## BEGIN Entries provided

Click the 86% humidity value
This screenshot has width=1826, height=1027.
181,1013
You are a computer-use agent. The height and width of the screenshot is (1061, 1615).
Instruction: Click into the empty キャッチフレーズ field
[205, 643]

## END Entries provided

*Description of the task:*
Reproduce all of the items above verbatim, keeping every line unchanged.

*Answer:*
Click the 86% humidity value
This screenshot has width=1826, height=1027.
181,1013
You are a computer-use agent. The height and width of the screenshot is (1061, 1615).
Instruction: Click into the empty キャッチフレーズ field
[205, 643]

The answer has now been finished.